How to Maximize CPU Utilization - @spawn Assigning to Busy Workers - Use pmap Instead

@spawn actually assigns tasks to threads that are not busy. Let’s say I have a function slow(n::Int) calibrated such that it keeps a core on my machine busy around 1 ms for each n:

using .Threads, BenchmarkTools

function slow(n)
    res = 0
    for _ in 1:n*2310
        res += sum(sin(1/rand()).^rand(1:5) for _ in 1:10)
    end
    return res
end

julia> @benchmark slow(1)
BenchmarkTools.Trial: 
  memory estimate:  0 bytes
  allocs estimate:  0
  --------------
  minimum time:     967.756 μs (0.00% GC)
  median time:      996.769 μs (0.00% GC)
  mean time:        1.026 ms (0.00% GC)
  maximum time:     2.520 ms (0.00% GC)
  --------------
  samples:          4872
  evals/sample:     1

julia> @benchmark slow(1000)
BenchmarkTools.Trial: 
  memory estimate:  0 bytes
  allocs estimate:  0
  --------------
  minimum time:     1.022 s (0.00% GC)
  median time:      1.028 s (0.00% GC)
  mean time:        1.034 s (0.00% GC)
  maximum time:     1.058 s (0.00% GC)
  --------------
  samples:          5
  evals/sample:     1

Then I can check sequential vs parallel execution:

julia> @time foreach(_->slow(1_000), 1:nthreads())
  9.477004 seconds (104.81 k allocations: 5.884 MiB)

julia> @time @sync foreach(_->(Threads.@spawn slow(1_000)), 1:nthreads())
  1.385115 seconds (117.54 k allocations: 6.567 MiB)

julia> @time @sync @threads for _ in 1:nthreads()
           slow(1_000)
       end
  1.376207 seconds (118.42 k allocations: 6.578 MiB)

You see that in a case where all tasks take equally long there is no difference between @spawn and @threads. You can check also with htop that all CPUs are employed.

Let’s check dynamic scheduling. If I randomize the n argument to slow uniformly between 1:1000, a task should take on average 0.5 seconds. Such if I spawn 160 such randomized tasks on 8 cores it should take roughly 10 seconds if all cores are employed:

julia> @time @sync for _ in 1:160
           Threads.@spawn slow(rand(1:1000))
       end
 13.303092 seconds (19.02 k allocations: 1.198 MiB)
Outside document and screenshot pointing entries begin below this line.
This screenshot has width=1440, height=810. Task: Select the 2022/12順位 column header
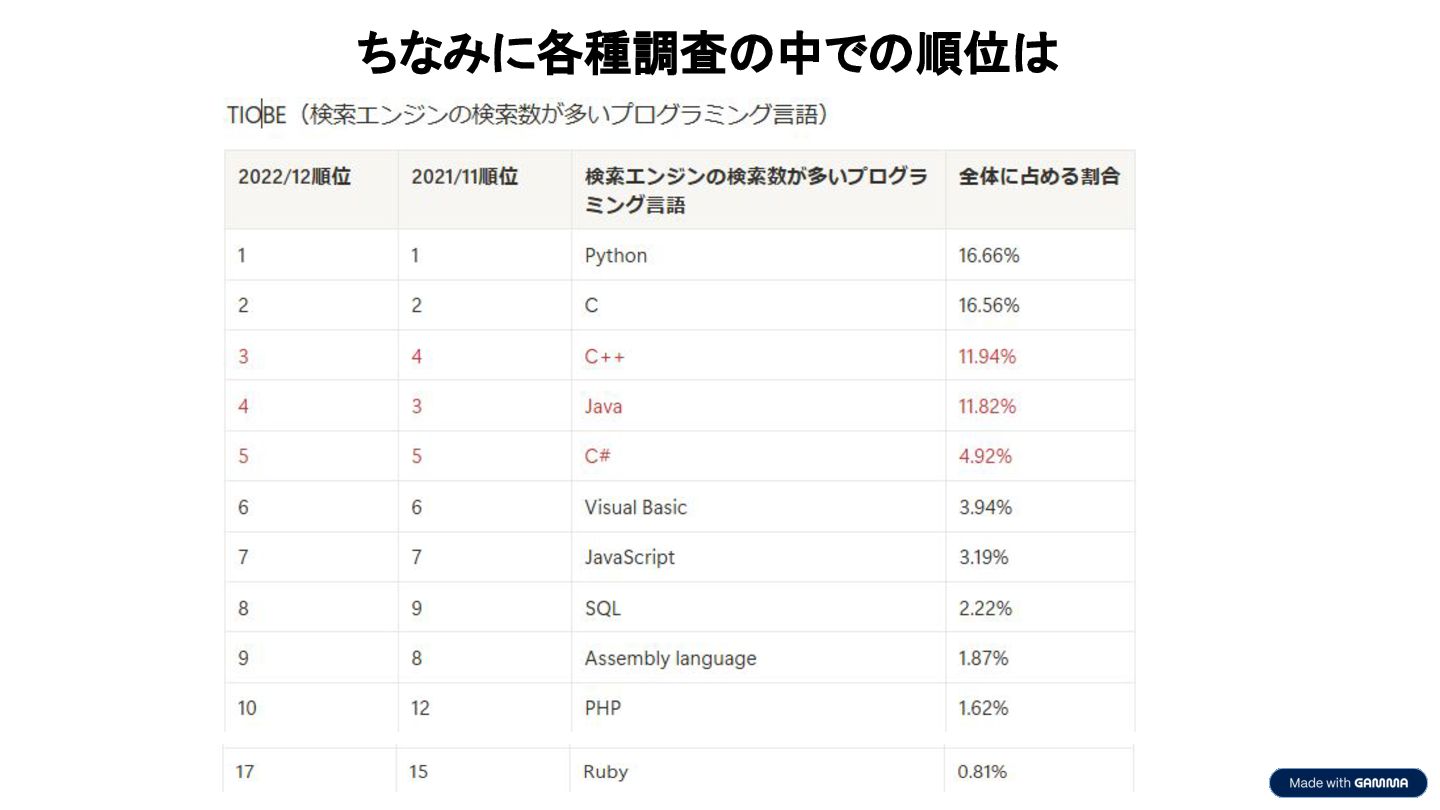click(294, 177)
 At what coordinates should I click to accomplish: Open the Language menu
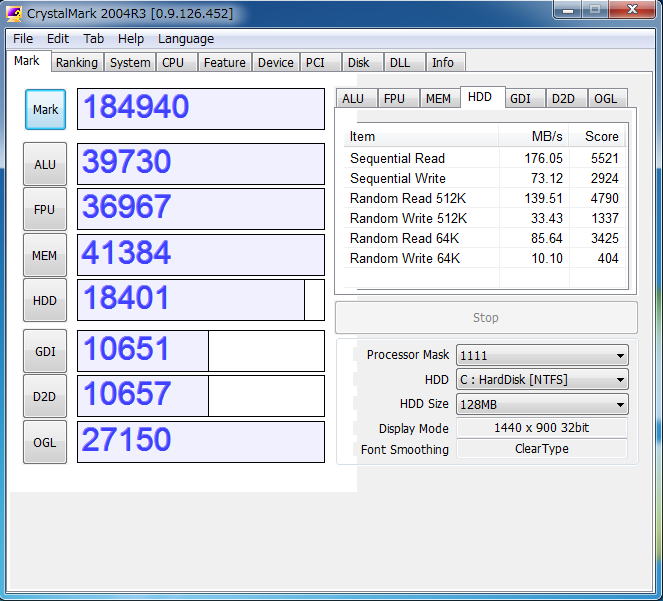(186, 38)
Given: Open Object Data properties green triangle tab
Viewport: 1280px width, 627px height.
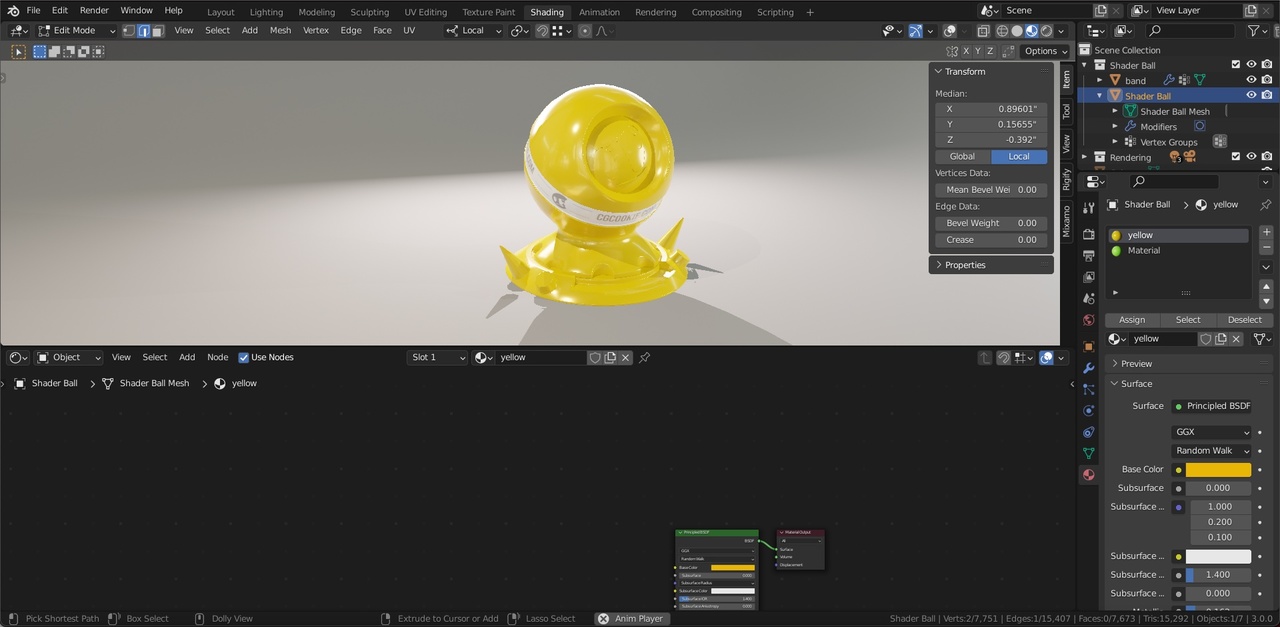Looking at the screenshot, I should [x=1089, y=453].
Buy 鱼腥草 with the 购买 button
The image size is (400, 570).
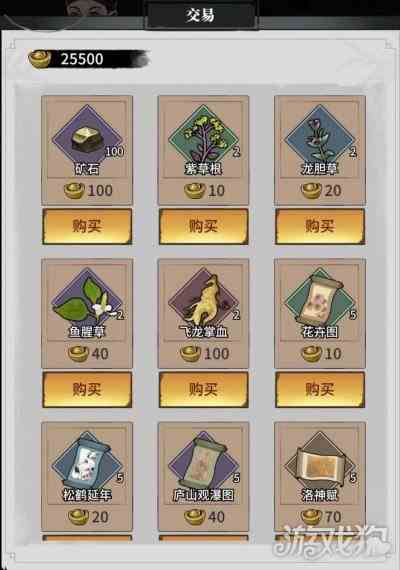pos(87,389)
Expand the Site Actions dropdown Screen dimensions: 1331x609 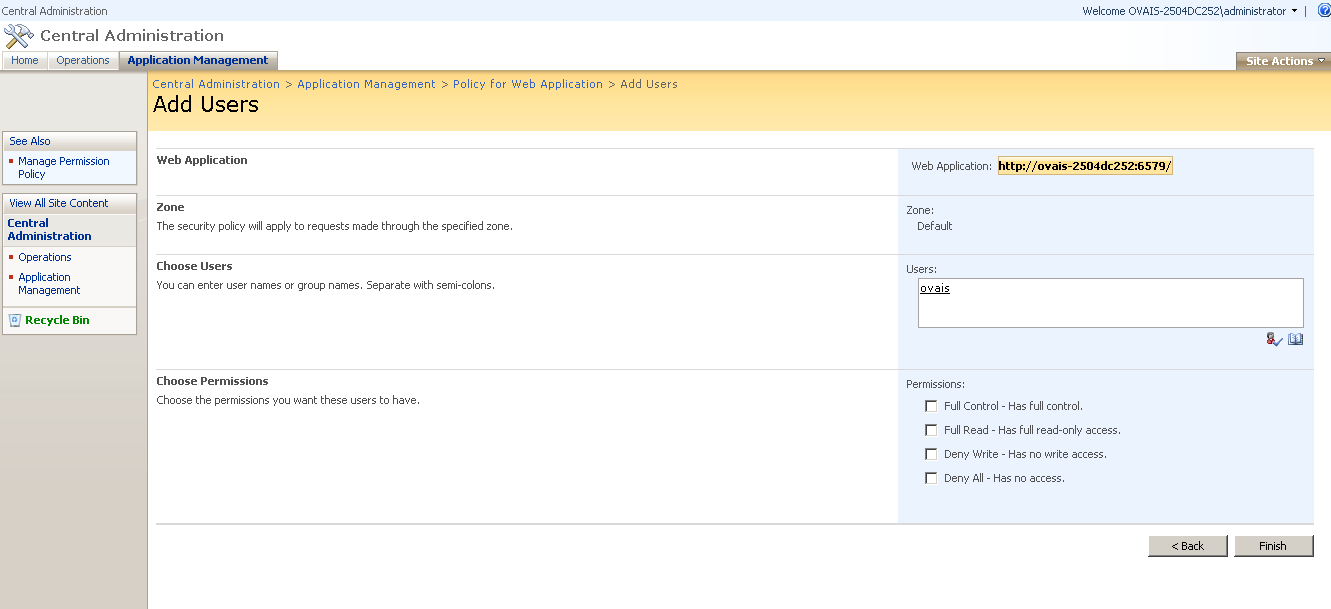tap(1284, 61)
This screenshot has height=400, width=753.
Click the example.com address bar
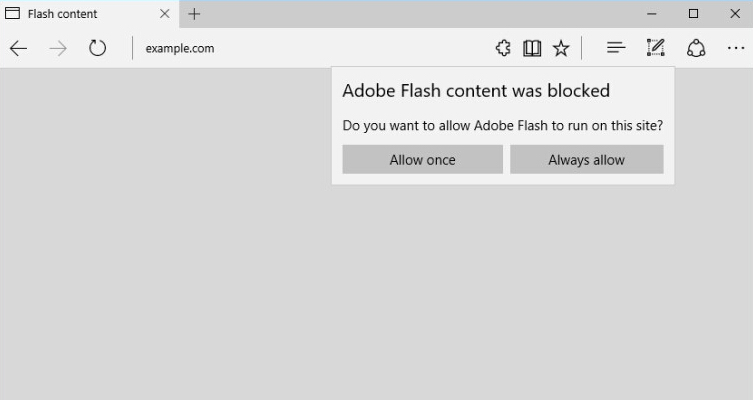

htop shows that all 8 cores are employed equally well:

Let’s check with @threads:

julia> @time @sync @threads for _ in 1:160
           slow(rand(1:1000))
       end
 14.933920 seconds (35.20 k allocations: 1.976 MiB)

This takes a bit longer since at the end of the computation the CPU load gets more unbalanced:

Now let’s check with Distributed pmap as suggested by @marius311 :

julia> using Distributed

julia> addprocs();

julia> nprocs()
17

julia> @everywhere function slow(n)
           res = 0
           for _ in 1:n*2310
               res += sum(sin(1/rand()).^rand(1:5) for _ in 1:10)
           end
           return res
       end

julia> @time pmap(_->slow(rand(1:1000)), 1:160);
 10.296406 seconds (236.70 k allocations: 12.383 MiB, 0.09% gc time)

OK, now that beats the above two with htop showing also the hyper-threads employed:

Two notes of caution

  1. You speak of @spawn and workers, @everywhere and Threads intermingled. Please note that those are actually two different concepts of parallel computing in Julia. Better to not mix them together.
  2. There are pathological cases where the scheduling of tasks to threads with @spawn does not work properly.